Londra è un epicentro di corruzione globale, uno dei luoghi che la rendono possibile. L’inglese medio ne ha consapevolezza?

Comincia a rendersi conto, ora che vede come la corruzione o l’elusione fiscale stanno condizionando la politica nazionale. Ma il Paese ha molti problemi, la gente cerca di andare avanti, e uno degli effetti negativi collaterali della corruzione di alcuni politici è la sfiducia e la disaffezione nella politica tout court.

Ma il Regno Unito, specie dopo Brexit, può permettersi una lotta reale a un sistema che porta a Londra status e immense ricchezze?

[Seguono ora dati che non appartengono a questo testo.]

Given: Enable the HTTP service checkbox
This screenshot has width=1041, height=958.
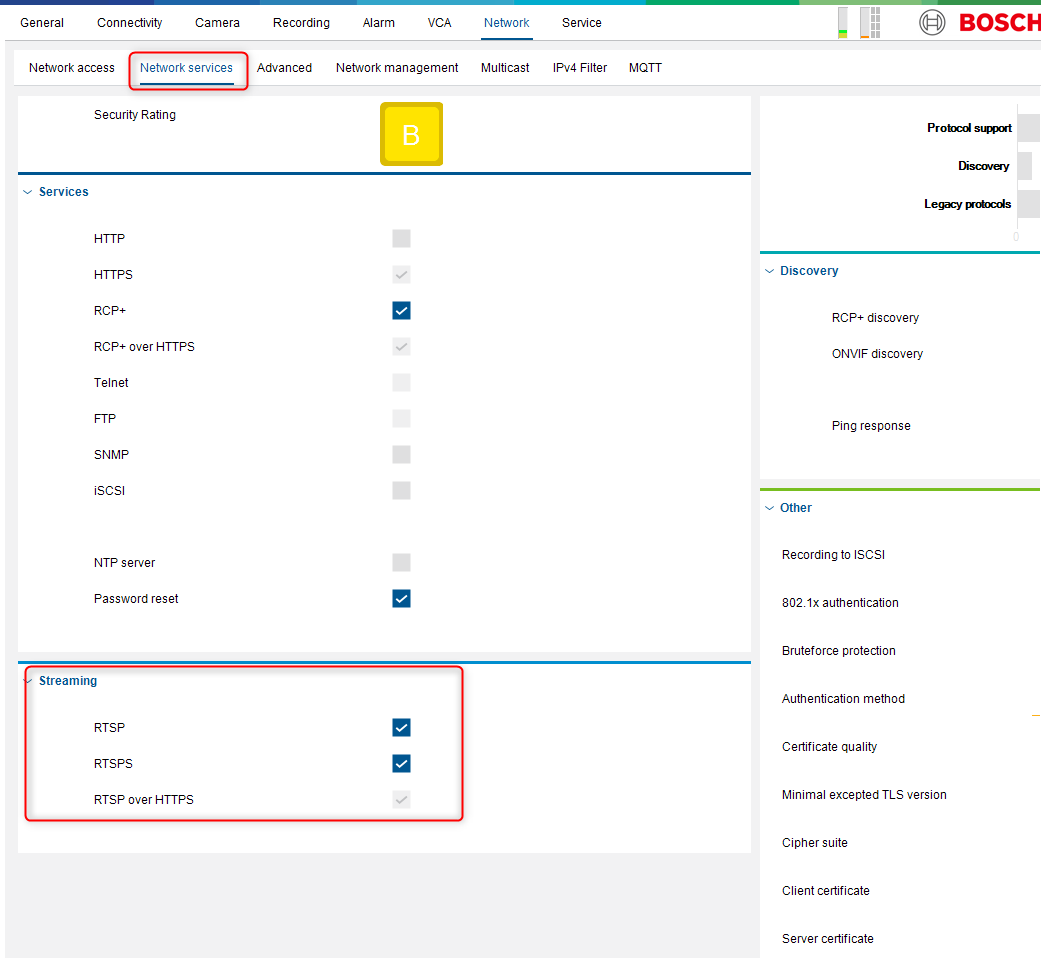Looking at the screenshot, I should pos(401,239).
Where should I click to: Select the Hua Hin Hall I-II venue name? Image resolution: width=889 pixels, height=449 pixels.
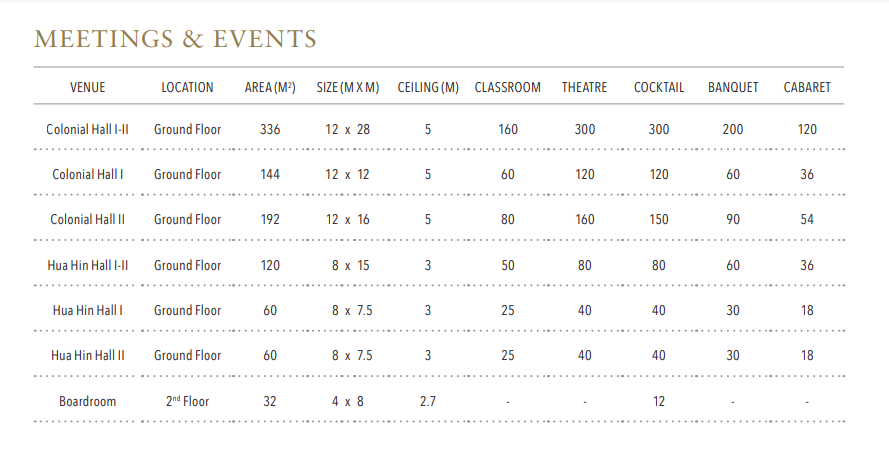87,265
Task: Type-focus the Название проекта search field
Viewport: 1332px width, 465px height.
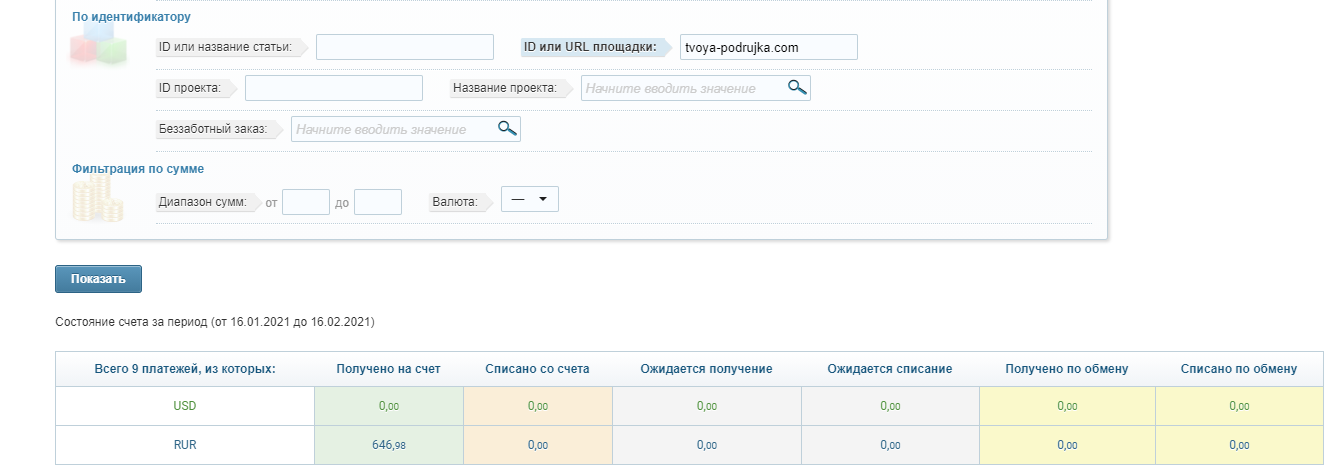Action: click(x=683, y=88)
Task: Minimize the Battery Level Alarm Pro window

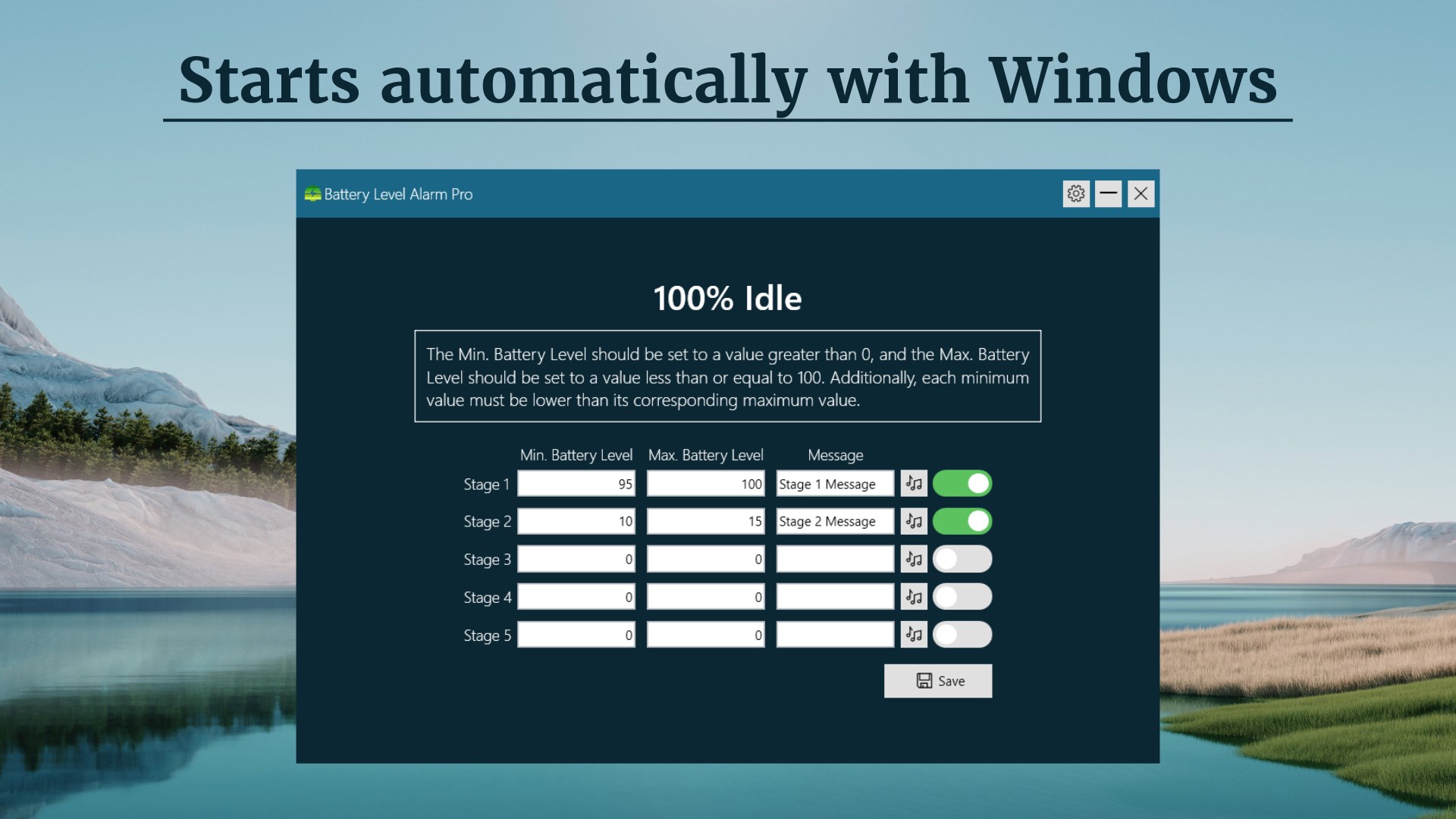Action: [1108, 194]
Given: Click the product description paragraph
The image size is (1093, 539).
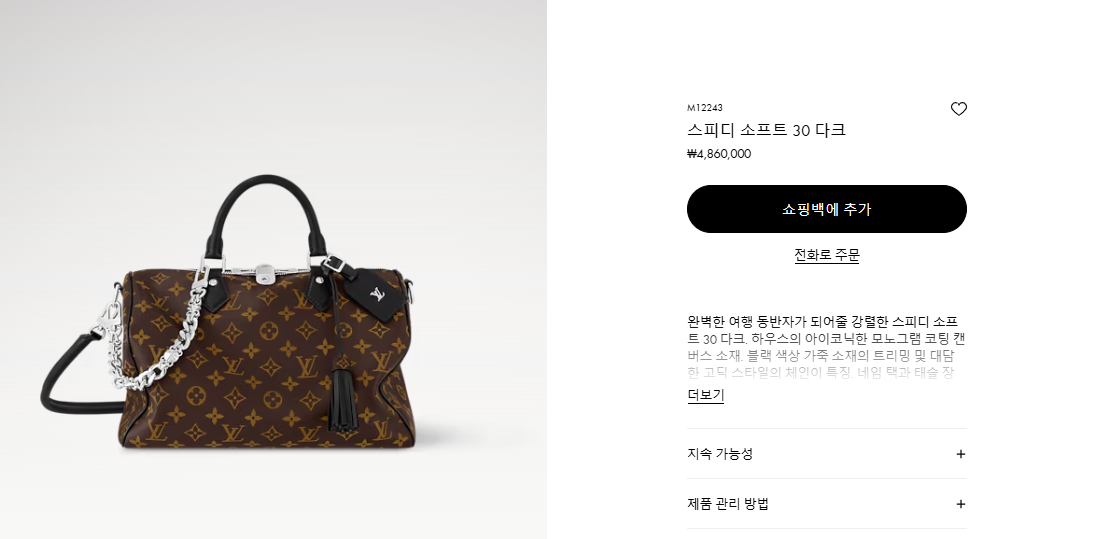Looking at the screenshot, I should [x=827, y=347].
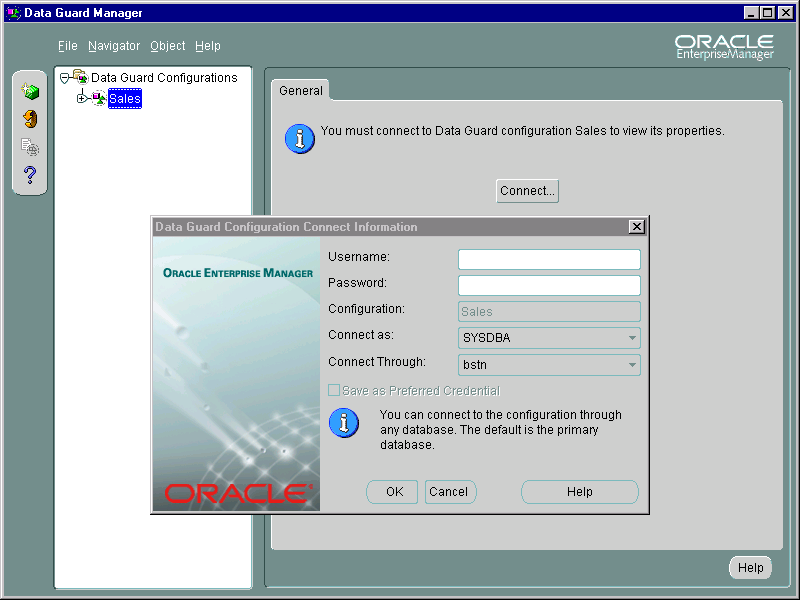Click the info icon on the General panel

click(298, 138)
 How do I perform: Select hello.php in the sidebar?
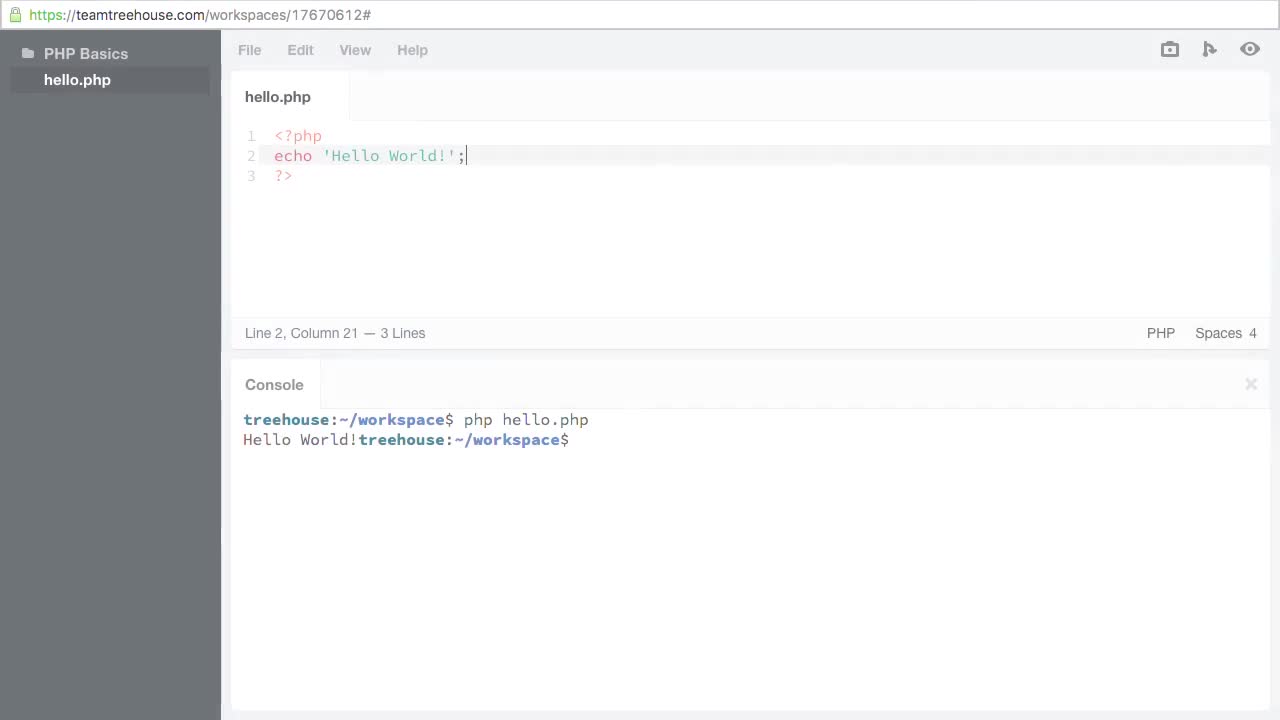(x=77, y=80)
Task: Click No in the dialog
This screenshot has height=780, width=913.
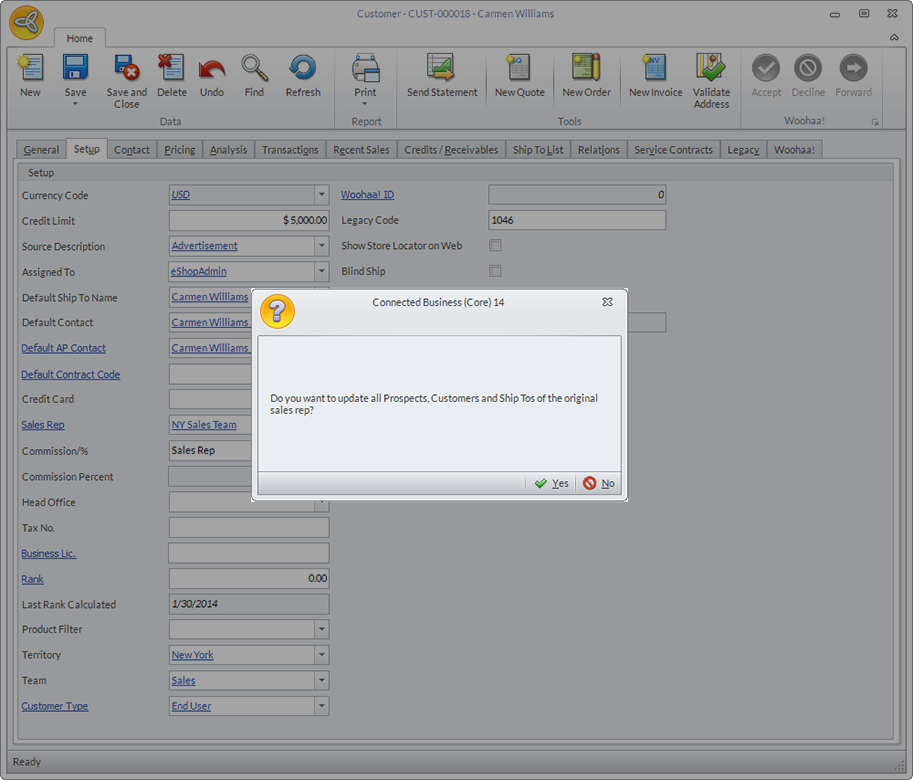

In questo momento anche nel partito al governo ci sono orientamenti diversi. Da una parte chi spinge per una totale deregolamentazione; dall’altra chi invece non vuole rinunciare all’idea che il Regno Unito resti un leader internazionale nella lotta alla corruzione. Un primato francamente ridicolo: l’unica spiegazione per questa fama è che sia stata ottenuta con una intensissima attività di lobby, visto che la lotta al denaro sporco qui è forte solo nel piccolo commercio di stupefacenti, mentre i grossi flussi non vengono nemmeno indagati. Uno dei problemi è il rapporto pubblico-privato: gli enti regolatori sono 25, molti del tutto inutili e senza nessuna supervisione. E sul contrasto al riciclaggio di denaro, per esempio, il mandato politico è collaborare con le banche. Il risultato è che sono i privati a imporre le policy al pubblico. Io spero non sia cosi, ma temo che il compromesso che si troverà sarà una compliance solo sulla carta, a fini retorici, mentre si continua come prima.